* **Task details**: At the line containing "You are a computer-use agent.", begin an exact copy, and continue through the last line of the entries below. Leave out any pictures.

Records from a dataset
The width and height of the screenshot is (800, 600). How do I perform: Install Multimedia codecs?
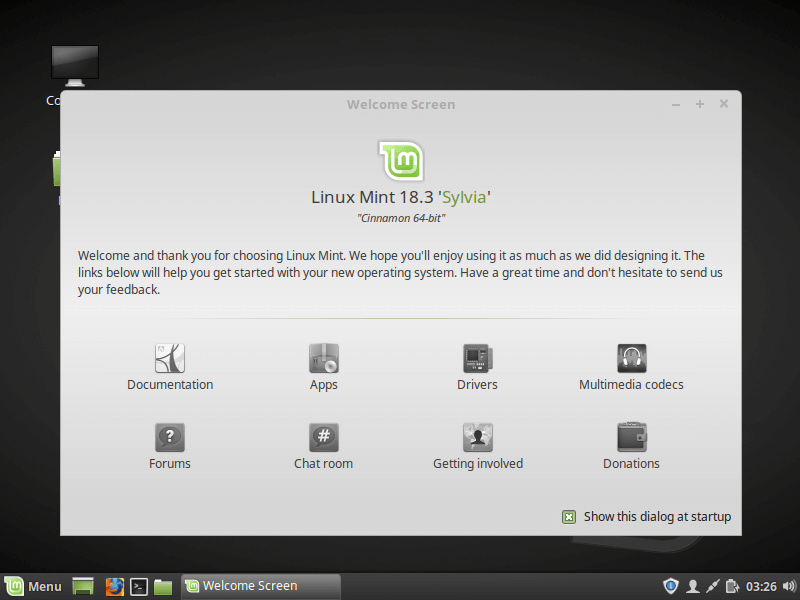pos(631,358)

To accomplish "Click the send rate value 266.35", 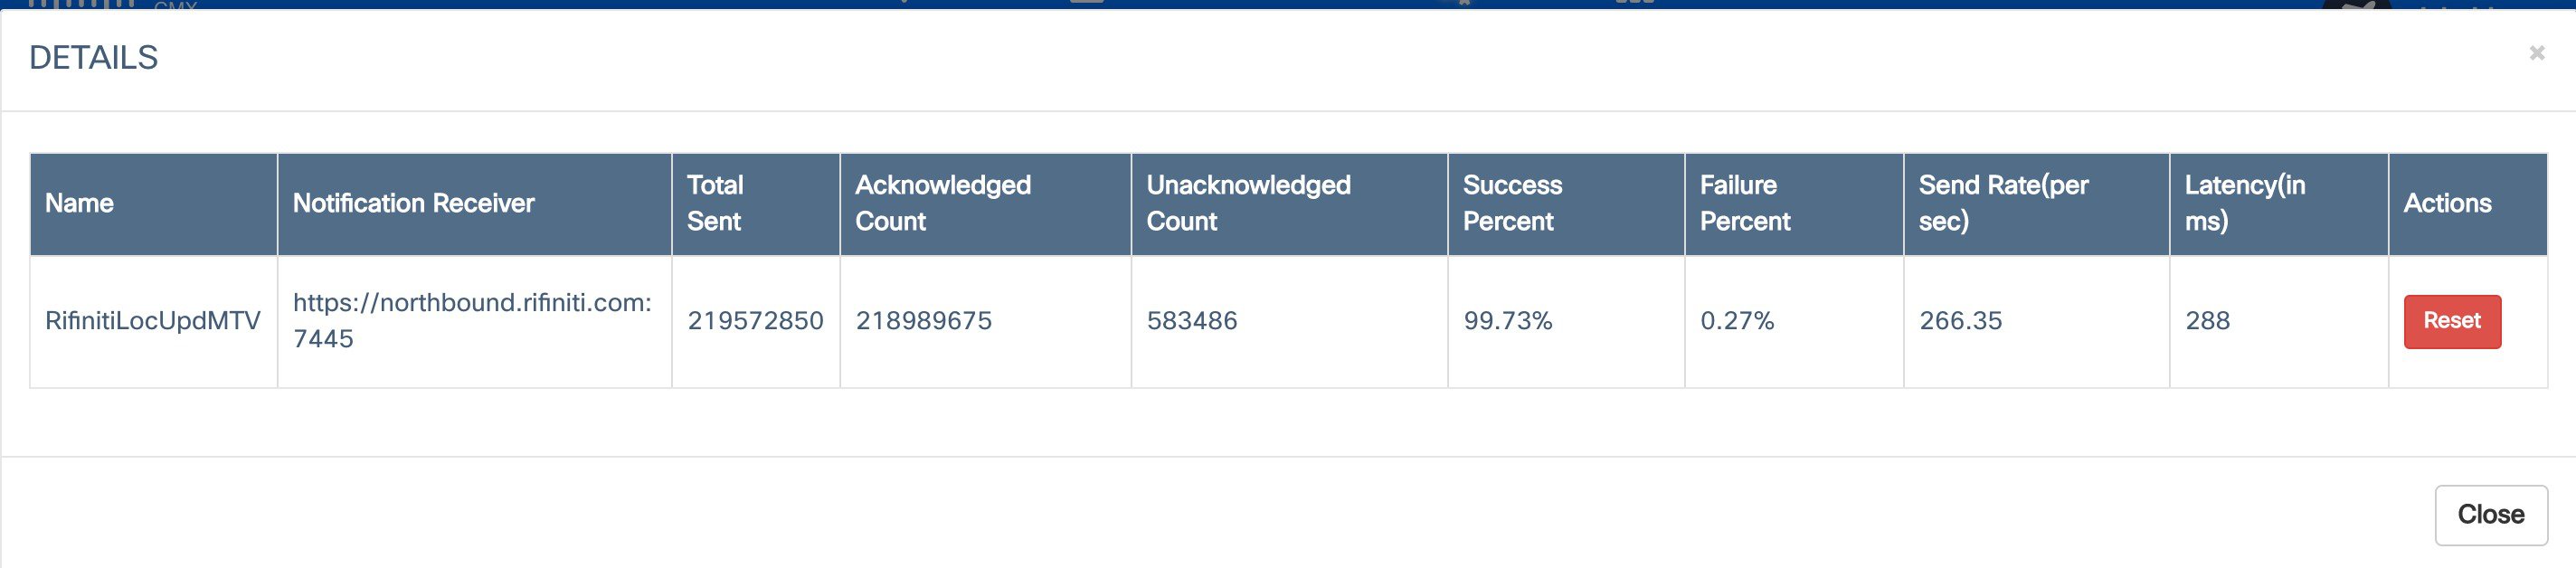I will point(1960,321).
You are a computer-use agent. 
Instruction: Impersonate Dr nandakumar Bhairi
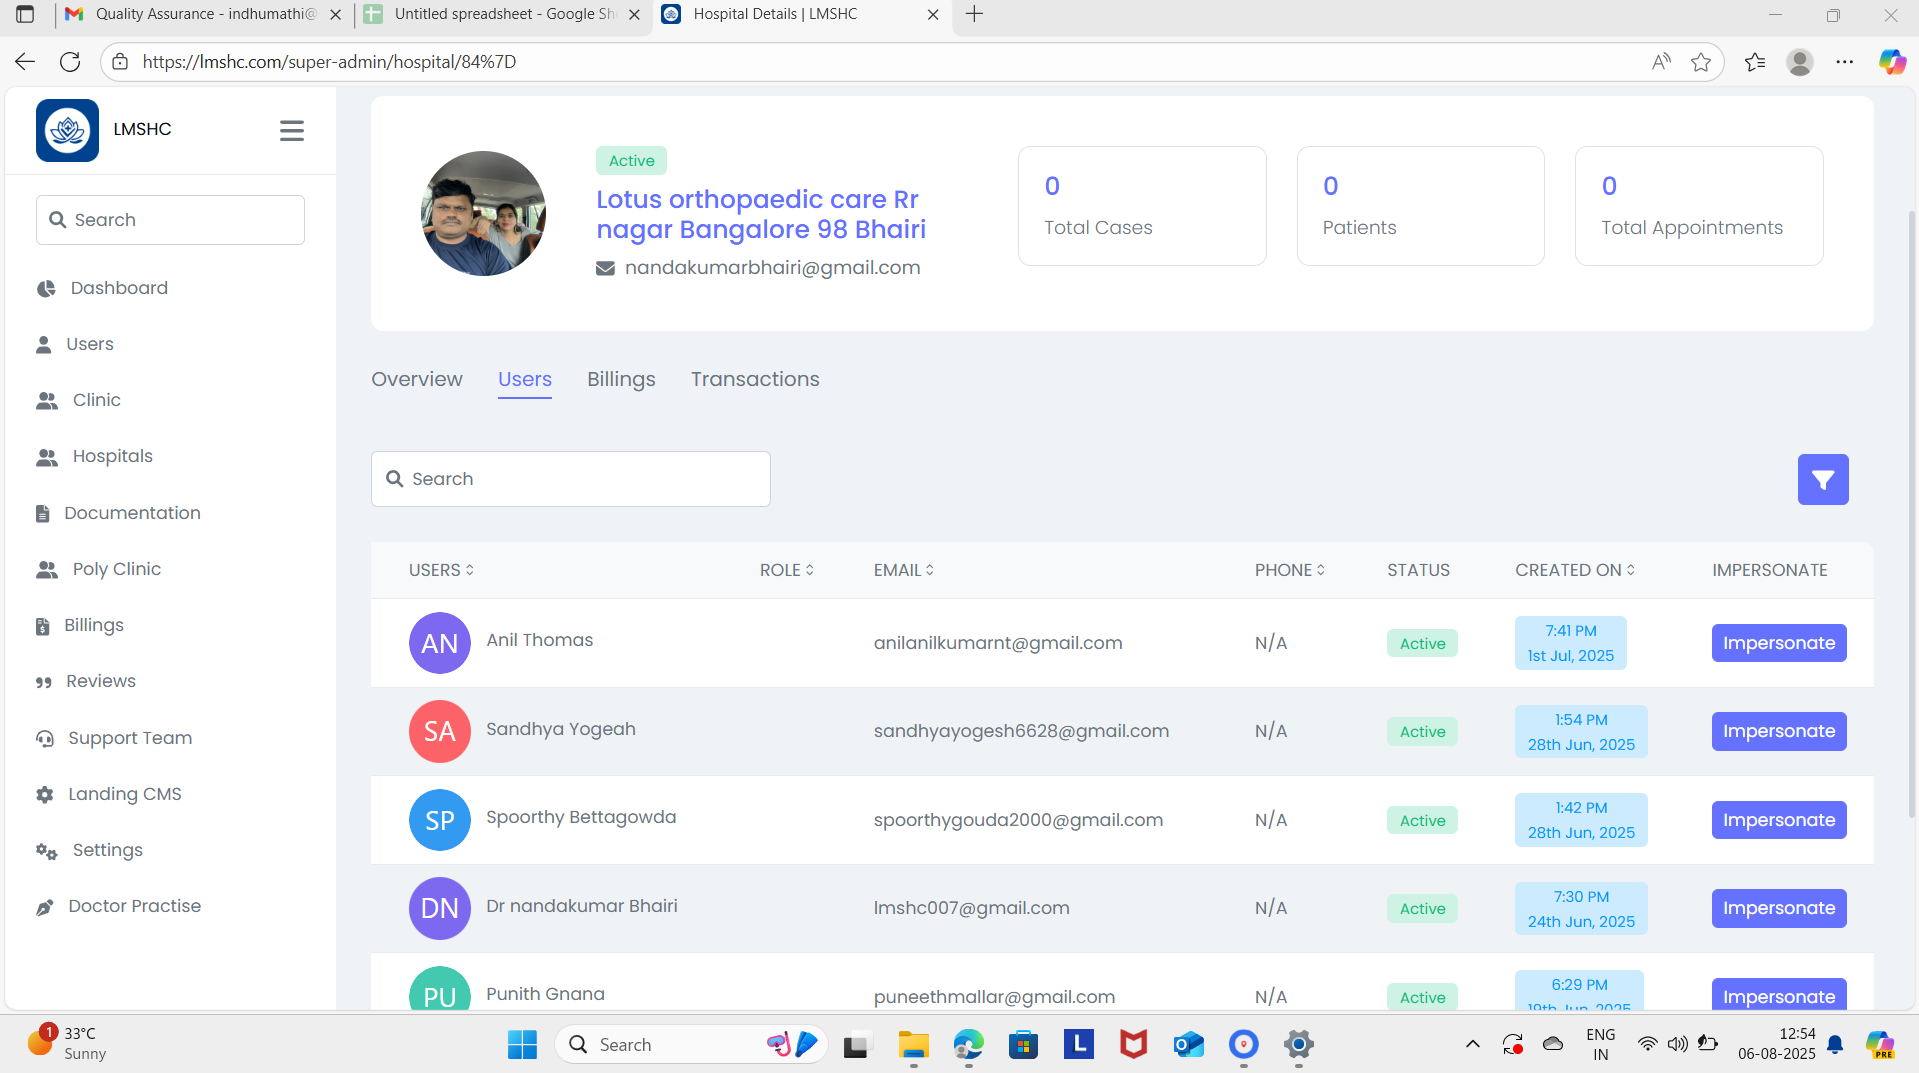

* **Solved exercise**:
You are a computer-use agent. 
Instruction: Impersonate Dr nandakumar Bhairi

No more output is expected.